[Opening Data for processing section]

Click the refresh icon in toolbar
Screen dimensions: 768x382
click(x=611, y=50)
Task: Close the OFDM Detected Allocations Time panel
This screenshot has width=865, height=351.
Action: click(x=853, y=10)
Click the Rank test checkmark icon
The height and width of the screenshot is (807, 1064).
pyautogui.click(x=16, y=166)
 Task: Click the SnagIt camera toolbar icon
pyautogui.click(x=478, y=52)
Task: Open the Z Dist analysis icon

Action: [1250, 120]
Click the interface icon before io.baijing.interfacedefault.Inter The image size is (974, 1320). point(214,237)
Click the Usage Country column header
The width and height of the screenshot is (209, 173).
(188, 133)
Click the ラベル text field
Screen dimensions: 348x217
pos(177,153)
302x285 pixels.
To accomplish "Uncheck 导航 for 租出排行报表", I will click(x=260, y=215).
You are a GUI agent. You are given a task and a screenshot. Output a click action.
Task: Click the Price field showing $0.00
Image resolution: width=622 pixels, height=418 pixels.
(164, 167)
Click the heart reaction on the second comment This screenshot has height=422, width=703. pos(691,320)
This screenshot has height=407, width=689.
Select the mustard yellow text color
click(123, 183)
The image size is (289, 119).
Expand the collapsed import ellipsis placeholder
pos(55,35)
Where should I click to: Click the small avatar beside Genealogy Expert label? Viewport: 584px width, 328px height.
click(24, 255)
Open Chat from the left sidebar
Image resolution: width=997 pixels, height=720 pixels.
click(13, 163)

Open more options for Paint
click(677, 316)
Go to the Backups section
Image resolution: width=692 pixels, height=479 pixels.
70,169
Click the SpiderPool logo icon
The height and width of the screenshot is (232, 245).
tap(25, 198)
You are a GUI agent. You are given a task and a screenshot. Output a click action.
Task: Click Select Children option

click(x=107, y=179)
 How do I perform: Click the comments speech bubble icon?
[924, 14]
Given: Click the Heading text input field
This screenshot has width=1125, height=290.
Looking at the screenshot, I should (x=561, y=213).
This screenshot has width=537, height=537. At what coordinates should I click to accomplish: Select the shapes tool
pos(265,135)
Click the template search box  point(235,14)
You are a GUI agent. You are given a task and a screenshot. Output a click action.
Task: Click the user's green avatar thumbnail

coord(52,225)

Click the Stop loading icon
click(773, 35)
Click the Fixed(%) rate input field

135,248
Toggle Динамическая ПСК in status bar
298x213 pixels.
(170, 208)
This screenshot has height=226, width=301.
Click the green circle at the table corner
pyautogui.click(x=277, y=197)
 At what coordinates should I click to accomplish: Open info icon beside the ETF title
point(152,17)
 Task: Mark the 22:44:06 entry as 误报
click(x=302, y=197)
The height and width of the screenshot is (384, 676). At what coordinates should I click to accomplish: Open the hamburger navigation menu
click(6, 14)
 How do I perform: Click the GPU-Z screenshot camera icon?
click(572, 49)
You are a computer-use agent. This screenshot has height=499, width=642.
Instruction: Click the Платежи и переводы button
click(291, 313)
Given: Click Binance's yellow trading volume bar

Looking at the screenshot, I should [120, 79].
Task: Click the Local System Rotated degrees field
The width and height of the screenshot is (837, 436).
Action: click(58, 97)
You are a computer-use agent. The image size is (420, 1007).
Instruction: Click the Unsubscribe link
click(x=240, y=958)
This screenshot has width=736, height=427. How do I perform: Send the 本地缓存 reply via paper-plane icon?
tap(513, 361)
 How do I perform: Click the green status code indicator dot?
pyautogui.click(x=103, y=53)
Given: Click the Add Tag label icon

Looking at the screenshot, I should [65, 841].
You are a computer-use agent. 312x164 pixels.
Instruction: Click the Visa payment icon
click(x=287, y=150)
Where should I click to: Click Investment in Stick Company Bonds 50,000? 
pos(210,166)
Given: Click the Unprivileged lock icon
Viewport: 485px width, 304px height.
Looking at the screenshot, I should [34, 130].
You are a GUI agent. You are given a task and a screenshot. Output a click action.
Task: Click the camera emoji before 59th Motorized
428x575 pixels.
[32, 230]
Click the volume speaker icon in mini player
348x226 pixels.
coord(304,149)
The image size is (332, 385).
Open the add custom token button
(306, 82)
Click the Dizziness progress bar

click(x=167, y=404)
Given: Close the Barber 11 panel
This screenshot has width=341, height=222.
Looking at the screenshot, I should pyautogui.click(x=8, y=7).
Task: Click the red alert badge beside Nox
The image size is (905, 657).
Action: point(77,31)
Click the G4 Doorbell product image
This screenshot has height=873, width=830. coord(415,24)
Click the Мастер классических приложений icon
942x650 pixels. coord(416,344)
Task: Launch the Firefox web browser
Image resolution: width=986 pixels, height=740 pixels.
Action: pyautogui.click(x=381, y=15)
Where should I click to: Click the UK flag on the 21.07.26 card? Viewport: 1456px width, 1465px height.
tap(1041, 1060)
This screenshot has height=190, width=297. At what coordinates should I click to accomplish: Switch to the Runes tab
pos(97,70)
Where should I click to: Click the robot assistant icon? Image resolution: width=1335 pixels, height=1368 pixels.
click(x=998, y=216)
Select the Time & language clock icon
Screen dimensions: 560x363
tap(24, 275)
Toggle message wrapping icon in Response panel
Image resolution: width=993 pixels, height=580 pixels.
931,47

[Closing Data for processing section]

Task directions |
Exactly the lines running from the top of the records to the line that contains "Click the template", inclusive, must be set down, and nothing more.

Written solution |
Click the refresh icon in toolbar
Screen dimensions: 768x382
click(x=611, y=50)
Task: Close the OFDM Detected Allocations Time panel
This screenshot has width=865, height=351.
Action: click(x=853, y=10)
Click the Rank test checkmark icon
The height and width of the screenshot is (807, 1064).
pyautogui.click(x=16, y=166)
 Task: Click the SnagIt camera toolbar icon
pyautogui.click(x=478, y=52)
Task: Open the Z Dist analysis icon

Action: [1250, 120]
Click the interface icon before io.baijing.interfacedefault.Inter The image size is (974, 1320). point(214,237)
Click the Usage Country column header
The width and height of the screenshot is (209, 173).
(188, 133)
Click the ラベル text field
Screen dimensions: 348x217
pos(177,153)
302x285 pixels.
To accomplish "Uncheck 导航 for 租出排行报表", I will click(x=260, y=215).
You are a GUI agent. You are given a task and a screenshot. Output a click action.
Task: Click the Price field showing $0.00
Image resolution: width=622 pixels, height=418 pixels.
(164, 167)
Click the heart reaction on the second comment This screenshot has height=422, width=703. pos(691,320)
This screenshot has height=407, width=689.
Select the mustard yellow text color
click(123, 183)
The image size is (289, 119).
Expand the collapsed import ellipsis placeholder
pos(55,35)
Where should I click to: Click the small avatar beside Genealogy Expert label? Viewport: 584px width, 328px height.
click(24, 255)
Open Chat from the left sidebar
Image resolution: width=997 pixels, height=720 pixels.
click(13, 163)

Open more options for Paint
click(677, 316)
Go to the Backups section
Image resolution: width=692 pixels, height=479 pixels.
70,169
Click the SpiderPool logo icon
The height and width of the screenshot is (232, 245).
tap(25, 198)
You are a GUI agent. You are given a task and a screenshot. Output a click action.
Task: Click Select Children option

click(x=107, y=179)
 How do I perform: Click the comments speech bubble icon?
[924, 14]
Given: Click the Heading text input field
This screenshot has width=1125, height=290.
Looking at the screenshot, I should (x=561, y=213).
This screenshot has width=537, height=537. At what coordinates should I click to accomplish: Select the shapes tool
pos(265,135)
Click the template search box  point(235,14)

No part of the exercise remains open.